Super Group lauds efficiency of Maputo corridor

Transport corridor is a preferred route for SA’s logistics companies amid woes of local infrastructure

Iveco posts a 42% contraction of adjusted operating profit. Picture: 123RF/RUSLAN IVANTSOV
Iveco posts a 42% contraction of adjusted operating profit. Picture: 123RF/RUSLAN IVANTSOV

Super Group, which reported double-digit half-year revenues and profits, says the Maputo corridor has been its saving grace amid unrelenting challenges and delays on the SA coal corridors and ports.

This comes as the logistics, fleet and dealership company on Tuesday reported growth across all its business units for the first time in a decade, driven by strong consumer supply chain and commodity transport performances in Southern Africa, higher average revenues per load in Europe, and the consolidation of the full six months financial results for LeasePlan in Australia.

Super Group bought the LeasePlan Australia and New Zealand operations for R4.41bn last year, giving it a substantial presence in the region’s fleet management and leasing services market. 

CEO Peter Mountford told Business Day on Tuesday after the release of results for the six months to end-December that transporting commodities via road down to Richards Bay or Durban owing to the devastation of the country’s rail system had become an expensive and gruelling task, while delays at the Beitbridge border post into Zimbabwe remained a problem.

“The corridor down to Durban is problematic and it’s a huge disappointment for us to see the disruptions going on in the Richards Bay coal line because that is a critical national asset, and it’s the right route for a lot of our coal exports,” Mountford said.

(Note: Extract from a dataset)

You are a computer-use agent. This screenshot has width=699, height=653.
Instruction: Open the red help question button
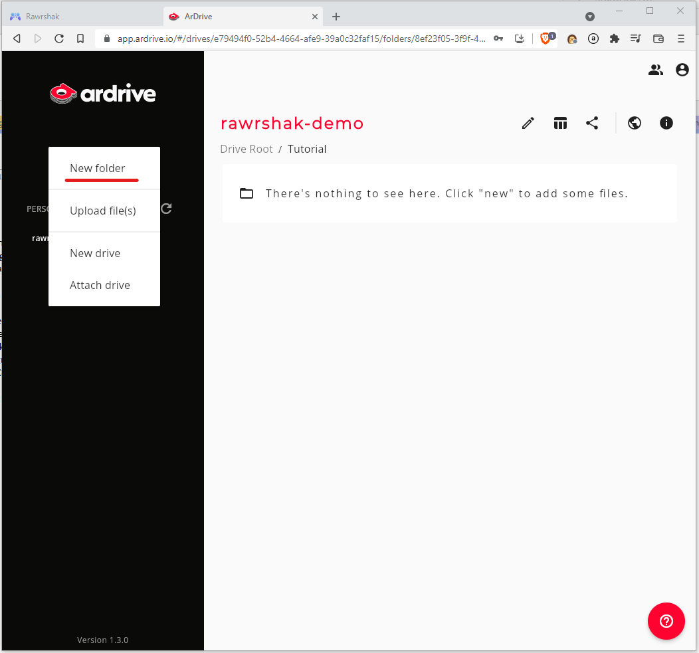[666, 621]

“The Maputo corridor in terms of road transport of coal on the export side is the only corridor that we realistically can use,” he said, adding that coal could not be hauled by road from areas such as Witbank to Richards Bay or Durban as “it’s just too far and the coal commodity prices can’t sustain that”.

The corridor has become a preferred route for SA’s logistics companies because SA’s own exporting infrastructure is plagued by disruptions. Though there are challenges there too, Mountford said, the corridor was far better performing for the group, which provides the hauling of dry bulk goods such as coal and chrome.

“So the export volumes we are doing out through Maputo [makes it] by far our preferred route, irrespective of disruptions, and is our only sensible, economic and viable route,” he said.

“Of course, you’ve got to watch that corridor carefully in terms of trucks, safety and security of trucks, which we look at very carefully in terms of providing convoys and support for our trucks going across the border into Mozambique.”

For the period, the group said headline earnings per share — the primary of measure of profit — rose 30.1% to 248.3c, while operating profit improved by 26.1% to R2bn from R1.59bn in the prior comparative period.

Mountford said implementing a series of belt-tightening exercises had assisted the group in shoring up the performance of every single business unit that in the period generated returns exceeding the weighted average cost of capital.

“We’ve put massive emphasis on our cost structures and we really have rationalised, reorganised across our German operations and across dealerships in SA and the like, that all manifested in the really strong set of results.”

In Germany, the group rationalised its branch network and closed smaller branches while consolidating in its bigger regions. Mountford said this included spending money on technology and on the automation of many of the company’s functionalities with the help of artificial intelligence and blockchain-type solutions.

As part of its diversification strategy, its SA dealerships unit has moved towards a multibrand dealership model where many of its dealerships have converted into two or three major brands in some cases.

This way “you can get a better recovery on your property investment”, Mountford added.

Despite continuing shortages of new vehicle stock amid the unabated semiconductor shortage, dealerships in SA and the UK both outperformed the market in terms of their sales performance and reported a “notable increase” in new car sales volumes.

Super Group’s share price rose 2.01% to R33 on Tuesday, having risen over 22% since the start of the year.